*DOCUMENT EXTRACT*:

The problem is that I don't have a choice whether to be sick, so I can't really change that.  On my worst days of sickness, I honestly don't even like to talk very much.  (For those of you who know me- you know this is very strange indeed).  But writing is definitely my choice.  I mostly write children's stories, but also like to write poems and hope to write a novel someday. 

I recently went through all my old stuff in in my closet and found a ridiculous amount of journals- about 4 per year since I was in Junior High until now.  I can't help but let my thoughts out on paper.  I think my head would have exploded if I had all those thoughts inside of me from Junior High until now.


It is so strange to me that I often feel like writing as soon as I start feeling better.  You would think that an extrovert like myself would just want to get out and see people and talk (and believe me, on my good days, I do).  However, there is a part of my that is shut down or cut off when I am sick.  It is that part of me that cannot sleep until I write down my thoughts.  It is that part of me that like to analyze and make something new that has never been made before.  It is like my Lyme Disease traps that inside of me and it is just dying to get a breath of air.


Breathe.  Just breathe.


2 comments:

Unknown said...

I love that you write and share your heart D3. God has given you a voice.

Tara said...

I have a box of journals from Jr. High too. It's like the only way I can really think is on paper.

*EXERCISE GOAL*:
Please print the part of the blog post on writing and illness from "It is so strange" up to and including "you a voice.". The entries come from a separate source unrelated to the blog post.

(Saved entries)
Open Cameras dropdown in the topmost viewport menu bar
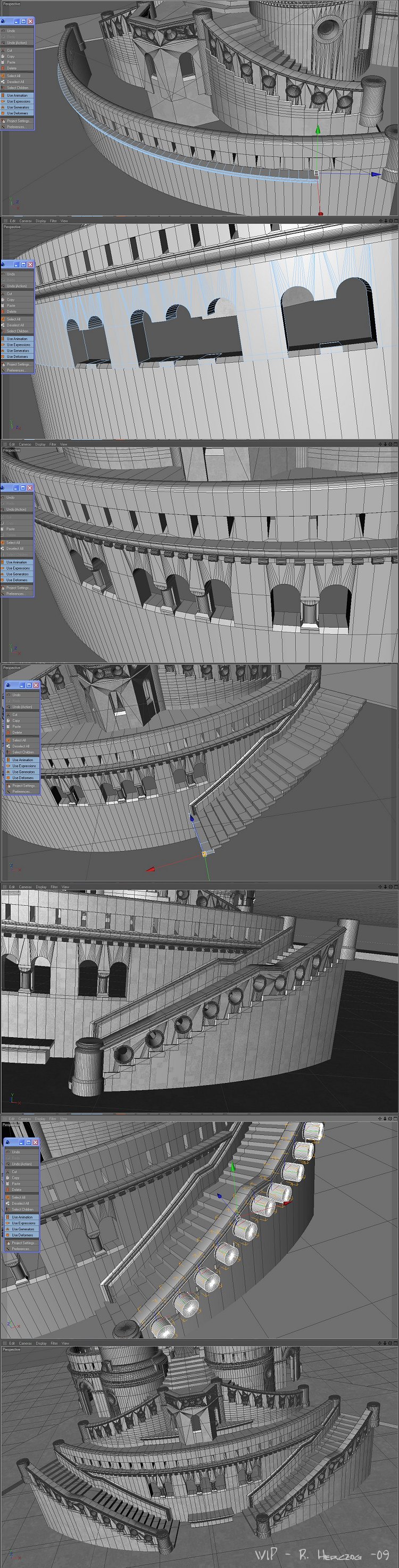 pos(25,221)
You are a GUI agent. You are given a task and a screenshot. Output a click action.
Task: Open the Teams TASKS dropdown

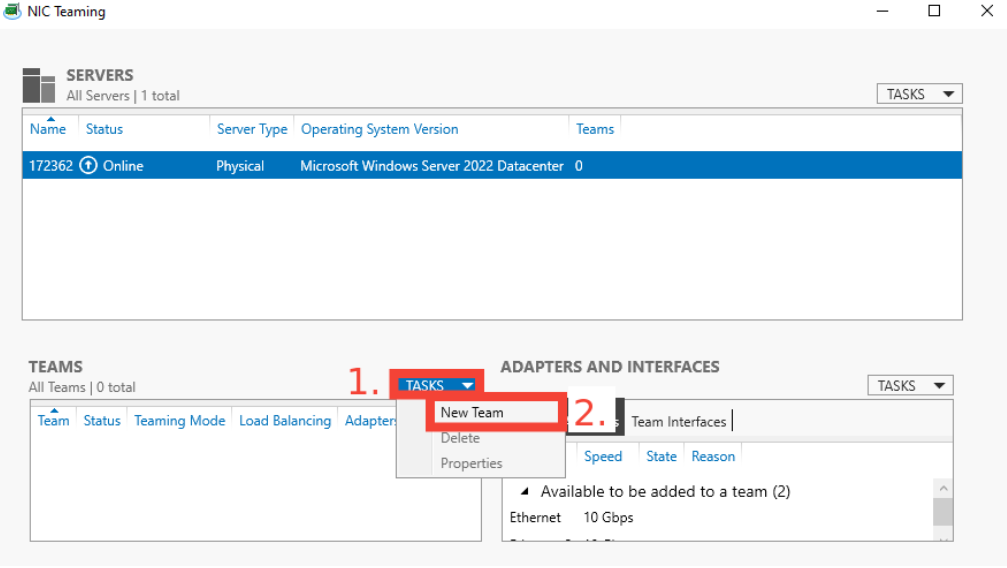tap(439, 385)
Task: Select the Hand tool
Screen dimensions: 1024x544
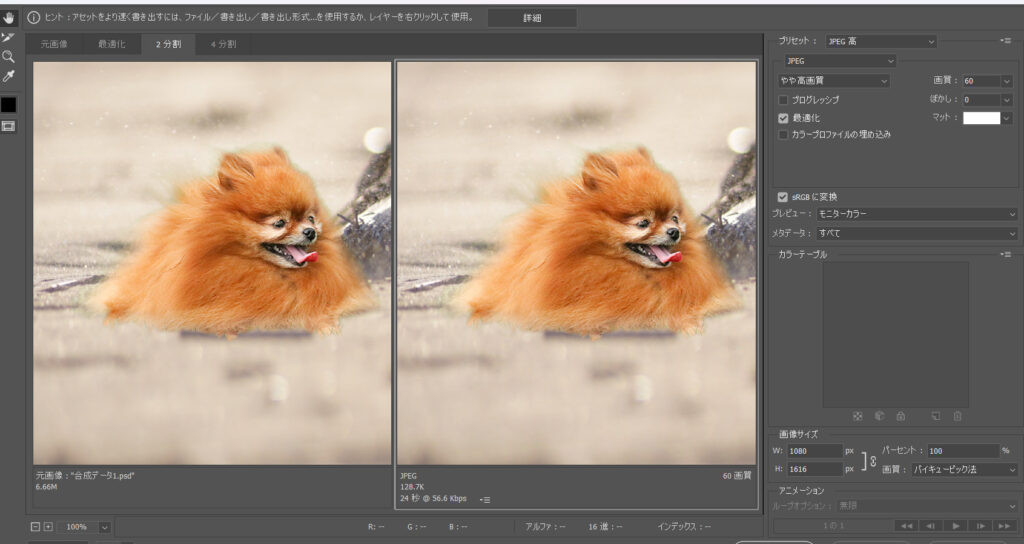Action: point(9,17)

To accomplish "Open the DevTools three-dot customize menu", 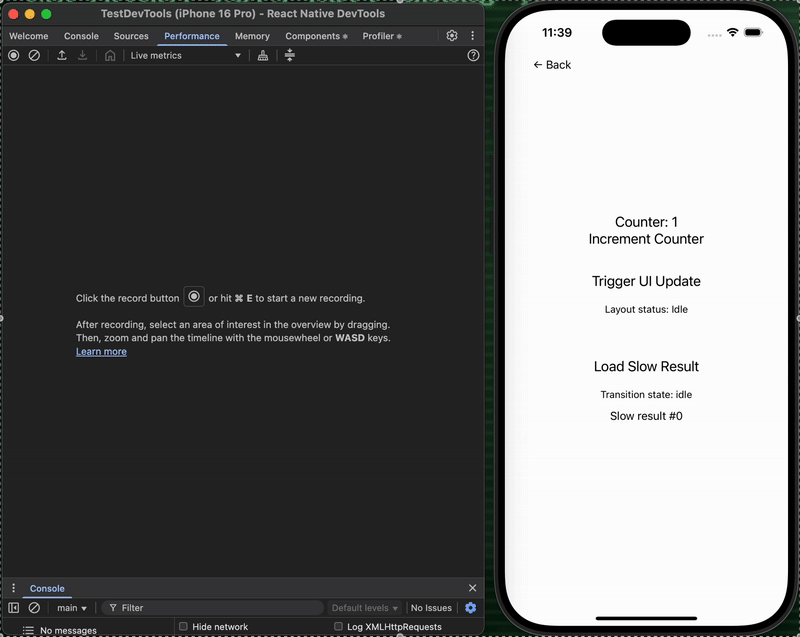I will 473,36.
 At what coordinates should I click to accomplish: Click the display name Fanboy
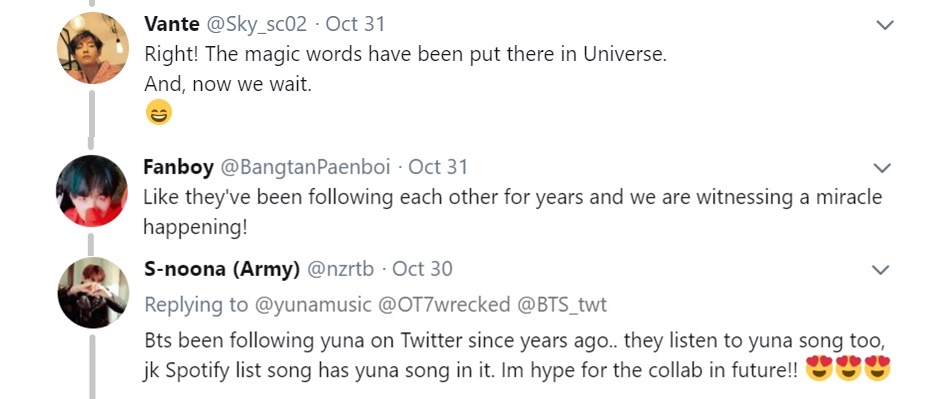178,167
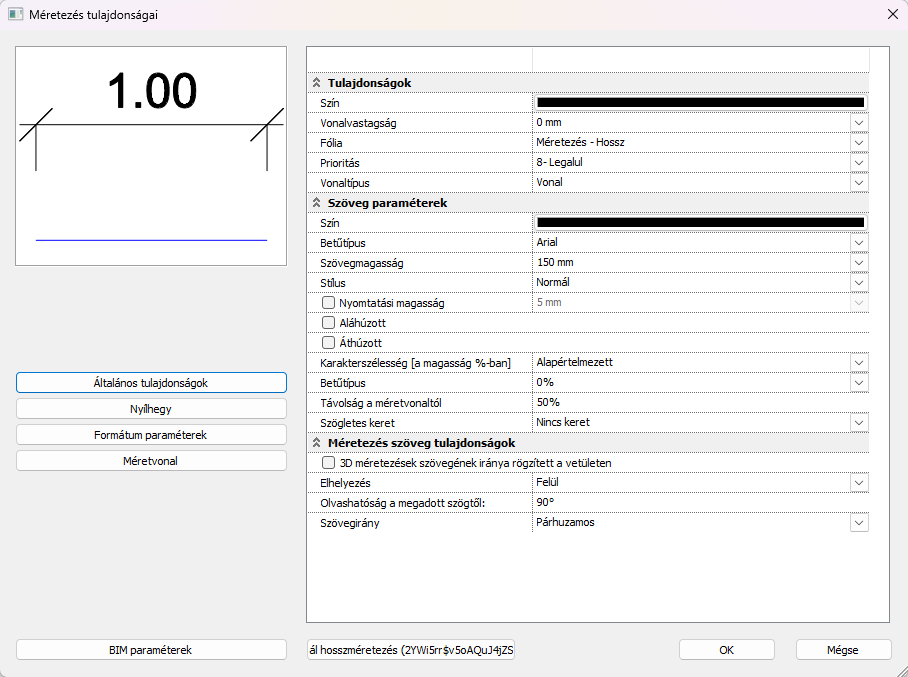908x677 pixels.
Task: Enable 3D méretezések szövegének iránya checkbox
Action: pyautogui.click(x=328, y=463)
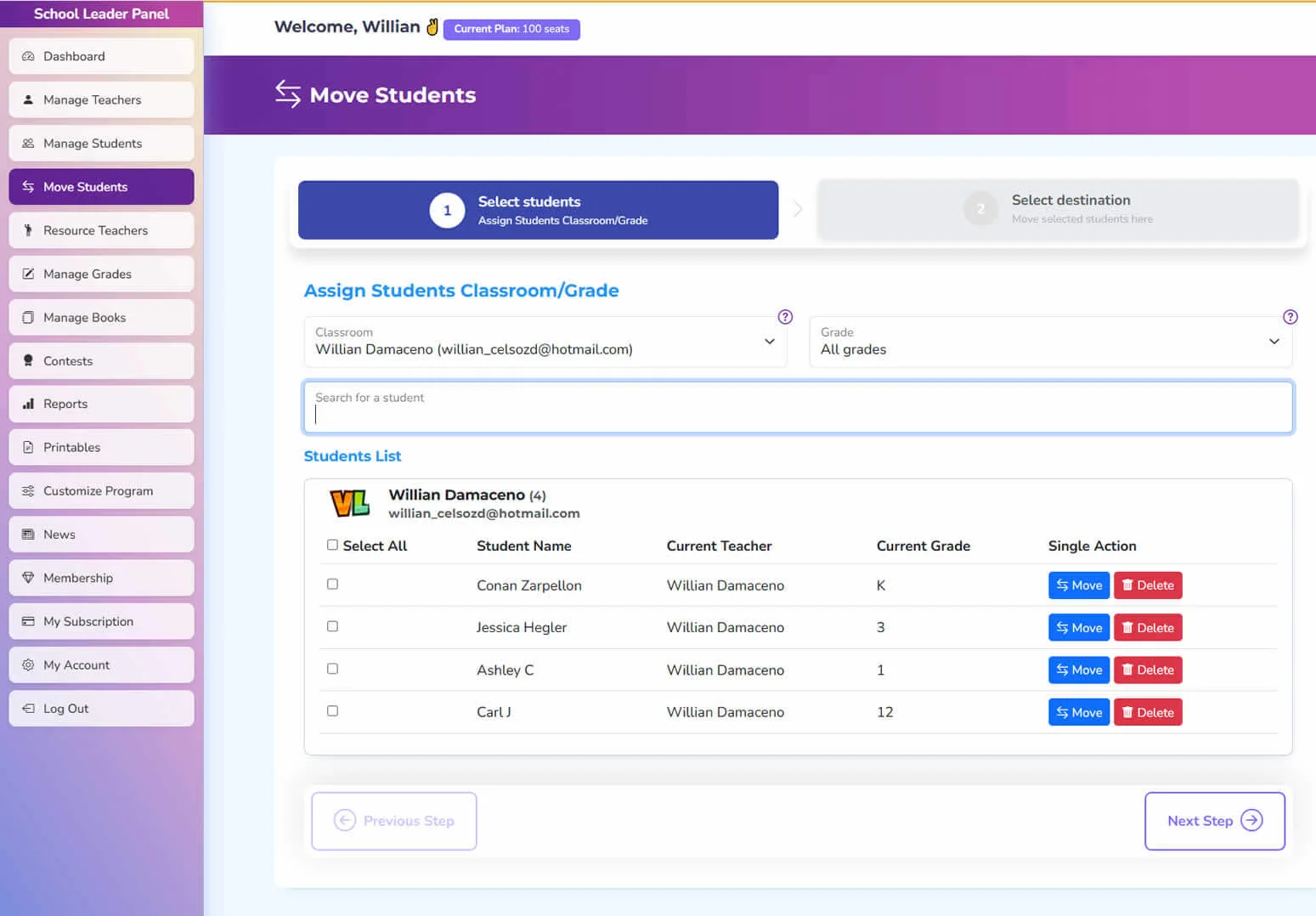The height and width of the screenshot is (916, 1316).
Task: Click the Contests award icon
Action: click(28, 360)
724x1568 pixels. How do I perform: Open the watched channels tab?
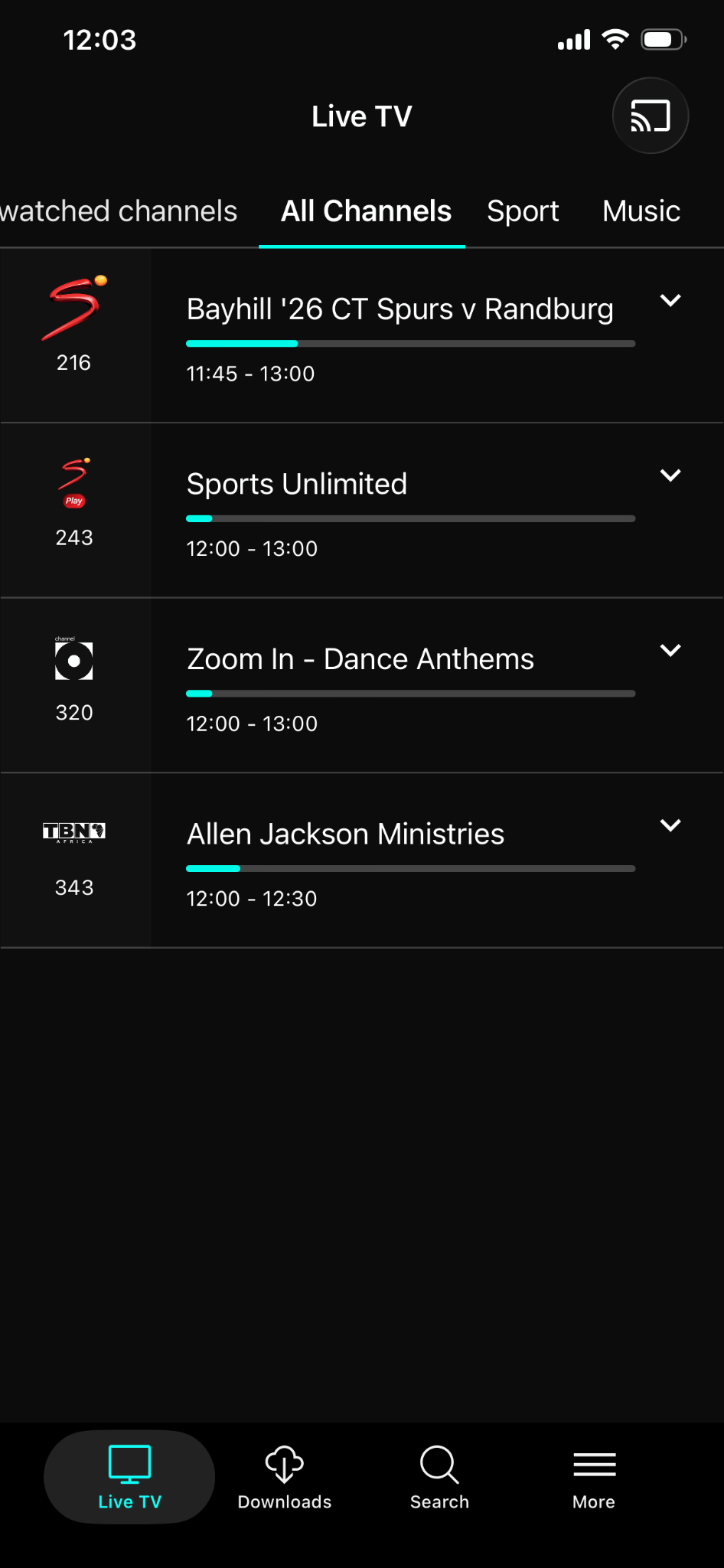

*RESULT OF THE TASK*:
It is so strange to me that I often feel like writing as soon as I start feeling better.  You would think that an extrovert like myself would just want to get out and see people and talk (and believe me, on my good days, I do).  However, there is a part of my that is shut down or cut off when I am sick.  It is that part of me that cannot sleep until I write down my thoughts.  It is that part of me that like to analyze and make something new that has never been made before.  It is like my Lyme Disease traps that inside of me and it is just dying to get a breath of air.


Breathe.  Just breathe.


2 comments:

Unknown said...

I love that you write and share your heart D3. God has given you a voice.